Type is a subtype of Type B iff for every field of A with type T_A and name N, there is a field of B with the same name N and type T_B such that T_A is a subtype of T_B.

For example, the type {x: Int, y : {a : Int}} is a subtype of {x : Int, y: {a : Int, b : Bool}, z : Bool}. There is no relation between types Int and {a: Int}.

Richer type hierarchy implies that we need to implement some logic for the hierarchy of function types.

Implementation details

Disclaimer: The usage of the String type in the following code snippets is up for discussion and change to the more appropriate type.

Consider the following snippet:

let s = {x = 5, y = {a = 3, b = true}};
let f = [] -> Int => s.x + s.y.a;

In theory, we do not need to keep the whole s in memory. We could place s.x and s.y.a on the stack for the static link to work inside f, but x.y.b could be placed in a virtual register.

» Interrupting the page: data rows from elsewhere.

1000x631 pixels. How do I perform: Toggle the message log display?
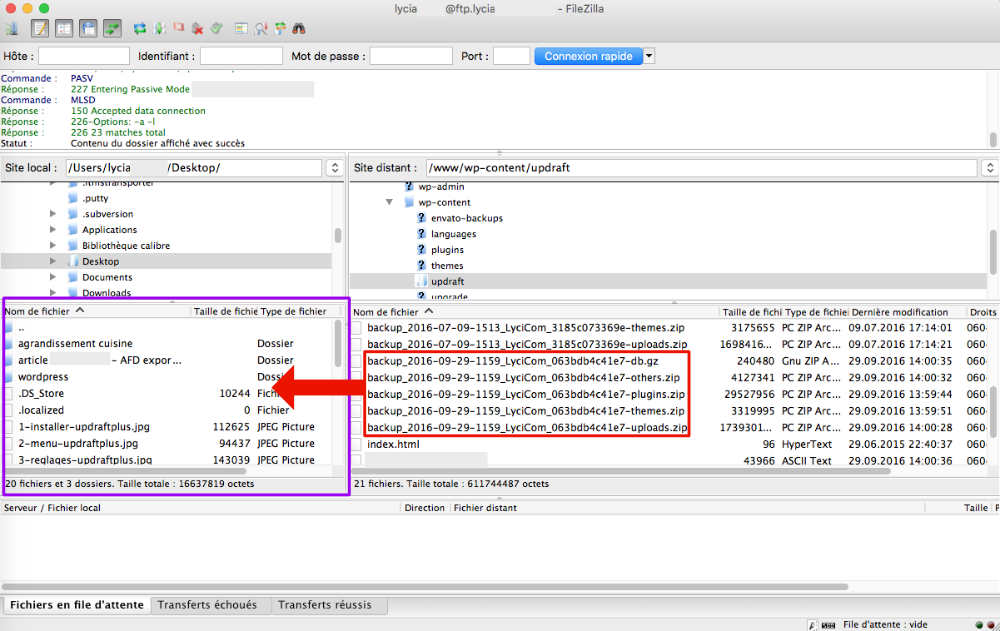pos(40,28)
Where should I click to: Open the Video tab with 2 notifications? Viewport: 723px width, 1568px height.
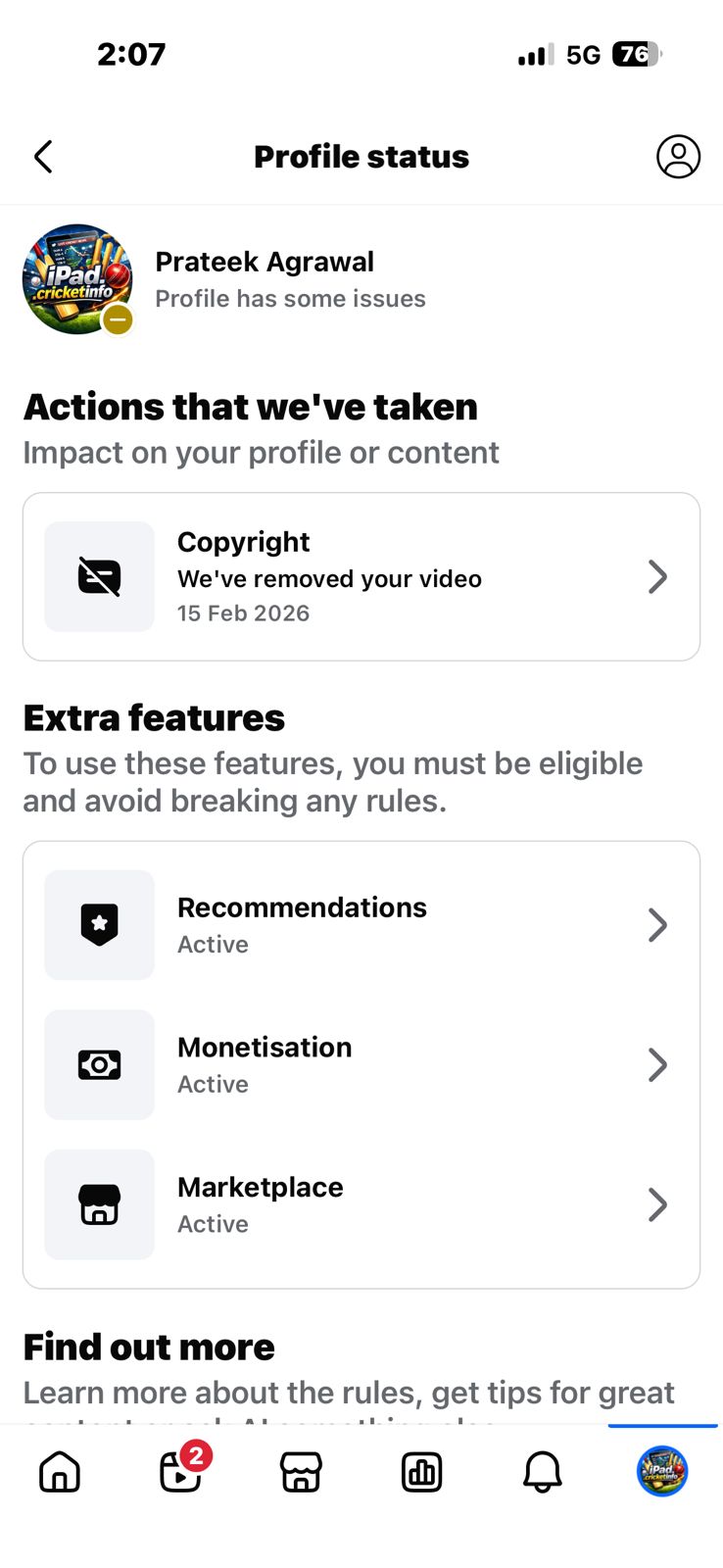(181, 1472)
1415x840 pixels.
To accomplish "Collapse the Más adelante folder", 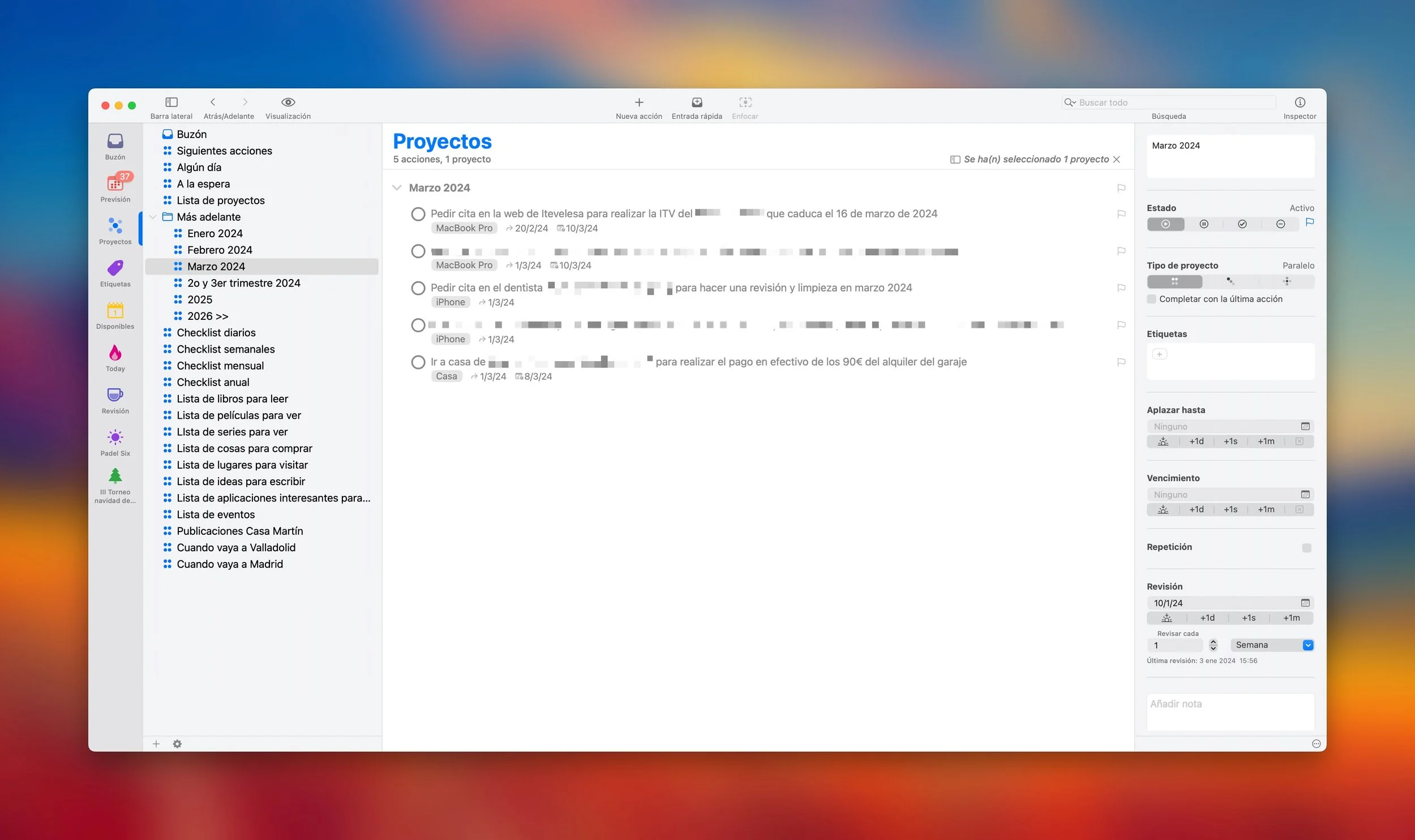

To achieve this effect, we propose the following interface for variables:

sealed class Variable
class PrimitiveVariable : Variable()
class StructVariable(val fields: Map<String, Variable>) : Variable()

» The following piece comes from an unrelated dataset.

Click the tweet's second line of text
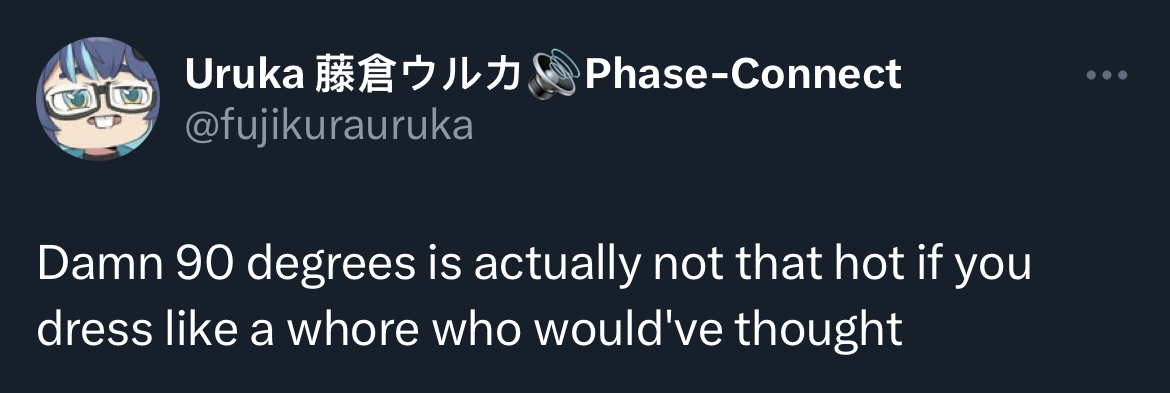This screenshot has height=393, width=1170. point(470,328)
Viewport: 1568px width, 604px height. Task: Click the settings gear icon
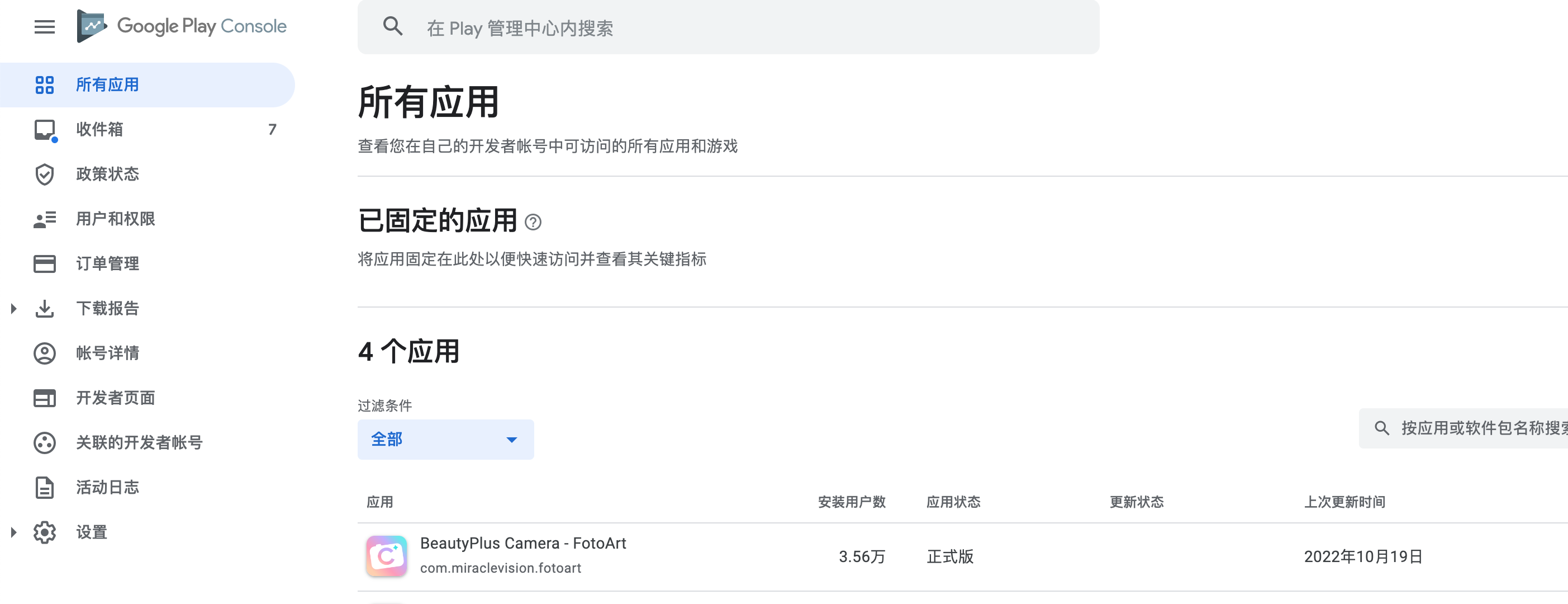(45, 532)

The previous snippet should introduce the following Variable instances:

sx = PrimitiveVariable()
sya = PrimitiveVariable()
syb = PrimitiveVariable()
sy = StructVariable({"a" : sya, "b" : syb})
s = StructVariable({"x" : sx, "y" : sy})

AST

Introducing the following node type should be enough (we assume that its semantics are clear).

class SubfieldAccess(val expr: Expression, val field: String)

TypeChecker should check if every subfield access is valid.

Variable Analysis / Name Resolution

New logic to determine all source variables and their usage is needed. FunctionHandler should receive analyzed Variable corresponding to every subfield, and not the Definition like now.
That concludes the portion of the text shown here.